Justice Department investigators have largely given a thumbs-up to the department’s use of its powerful ‘material witness’ detention powers.
In a 106-page report, the department’s Office of Inspector General closely examined 10 cases in which 12 individuals were held under the statute that allows arrest and detention of a person whose “testimony is material in a criminal proceeding.”
Despite some controversy over the detention proceedings, the OIG auditors concluded officials used the statute in international terrorism proceedings “relatively rarely,” with a “stark decline” since 2004.
The review “did not find sufficient evidence to conclude that the department misused the statute in international terrorism investigations.” The review also failed to find proof that officials used the material witness detention as a pretext to hold individuals around whom there was suspicion but no proof.
“Although officials sometimes had mixed motives for detaining a witness,” the OIG auditors stated, “a genuine and significant interest in securing his testimony appeared to be present in each case.”

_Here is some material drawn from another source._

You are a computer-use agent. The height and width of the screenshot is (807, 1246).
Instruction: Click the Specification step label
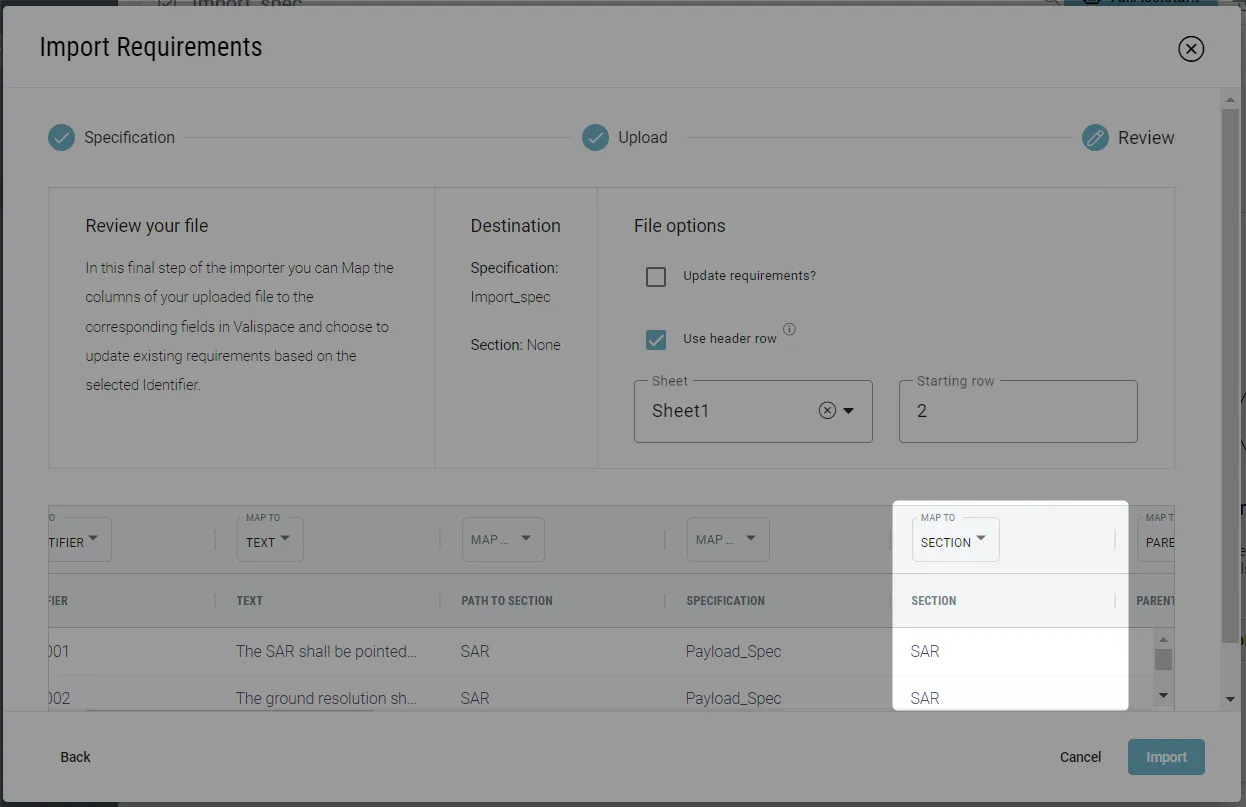[129, 138]
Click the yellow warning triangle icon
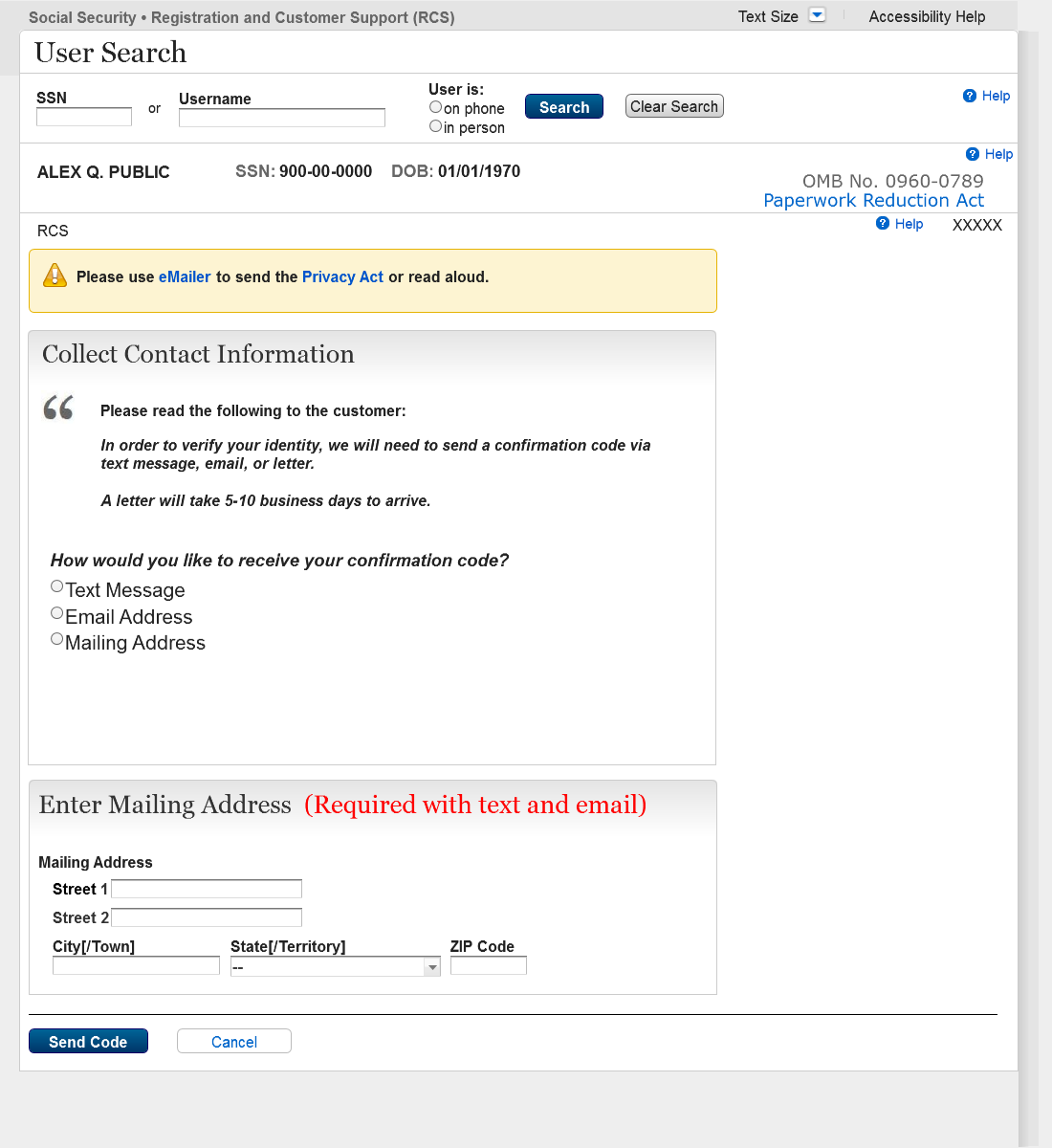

A far more critical view of the material witness detention practice, which came into public view following the 9/11 terrorist attacks, was previously authored by Human Rights Watch.
ACLU attorney Lee Gelernt, who represents Abdullah al-Kidd, who in 2003 was arrested and imprisoned under harsh conditions for more than two weeks, called the OIG report a “whitewash.”
“Although the report finds fault with the FBI in its handling of the al-Kidd case, it overall is a complete whitewash of the government’s serious abuse of the material witness statute. This powerful tool should only be used to secure testimony in rare cases, not as a backdoor to profiling and preventively detaining innocent people,” Gelernt said in a statement.
The conditions of confinement were appropriate and lawful, the OIG auditors concluded, and procedural safeguards “worked as intended to limit a material witness’s time in detention.” The auditors further concluded officials were “selective” in their use of the tool that “carries the potential for abuse,” and that officials were “credible” in how they characterized the material witnesses.